[TASK INSTRUCTIONS]
What lines in the records below contain the string "target"? Copy every one.

※ ※ ※

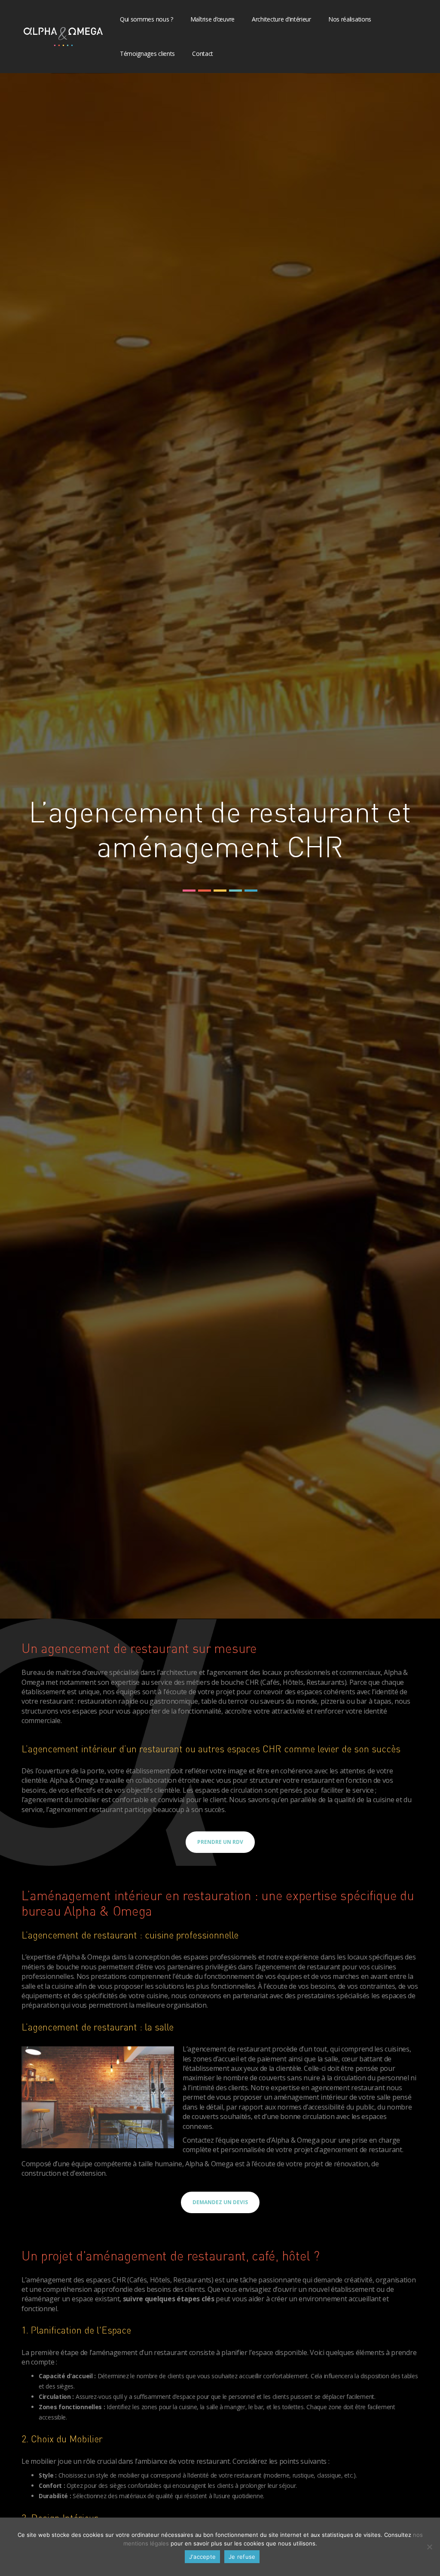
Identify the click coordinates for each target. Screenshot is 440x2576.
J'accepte (202, 2556)
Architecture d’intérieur (281, 19)
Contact (202, 53)
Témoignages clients (147, 53)
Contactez (198, 2140)
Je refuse (242, 2556)
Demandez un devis (220, 2202)
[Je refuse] (429, 2546)
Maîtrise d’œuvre (212, 19)
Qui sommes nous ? (146, 19)
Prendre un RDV (220, 1842)
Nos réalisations (349, 19)
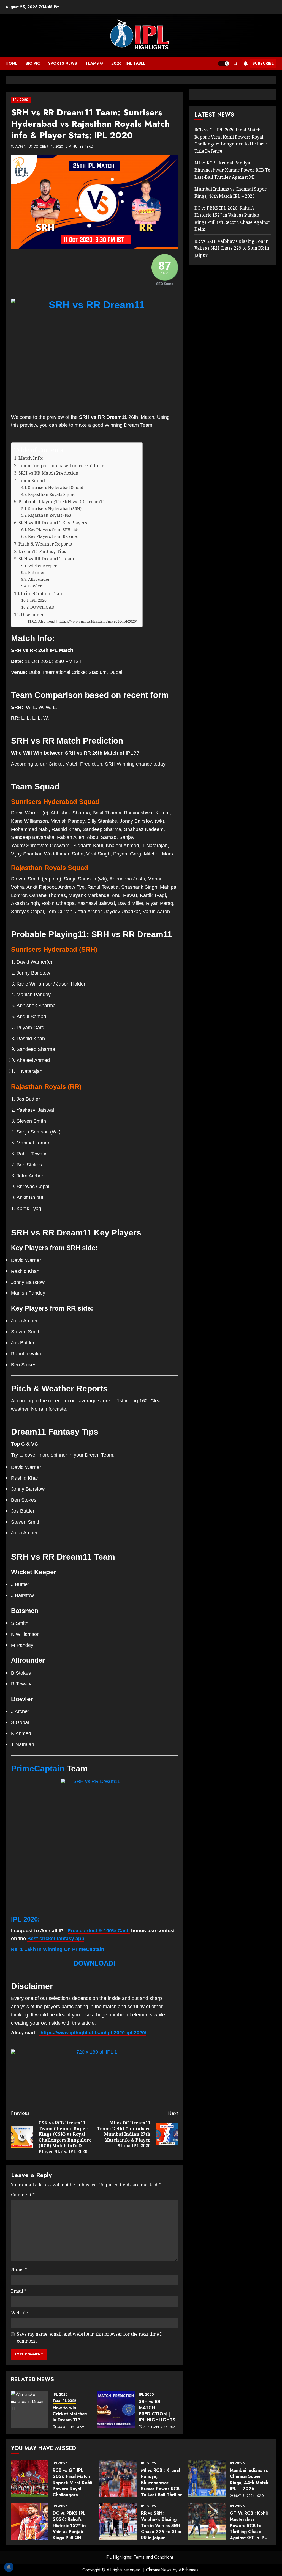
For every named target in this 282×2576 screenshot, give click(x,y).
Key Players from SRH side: (55, 529)
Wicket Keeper (43, 565)
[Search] (235, 63)
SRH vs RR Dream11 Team (46, 559)
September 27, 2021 (160, 2427)
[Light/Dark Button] (223, 63)
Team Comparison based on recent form (61, 466)
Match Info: (31, 458)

※ ※ ※

[SOLUTION TO THIS EXERCISE]
Identify the click coordinates for each target. Screenshot is 440x2576.
For every named target in this 282×2576 screenshot, give click(x,y).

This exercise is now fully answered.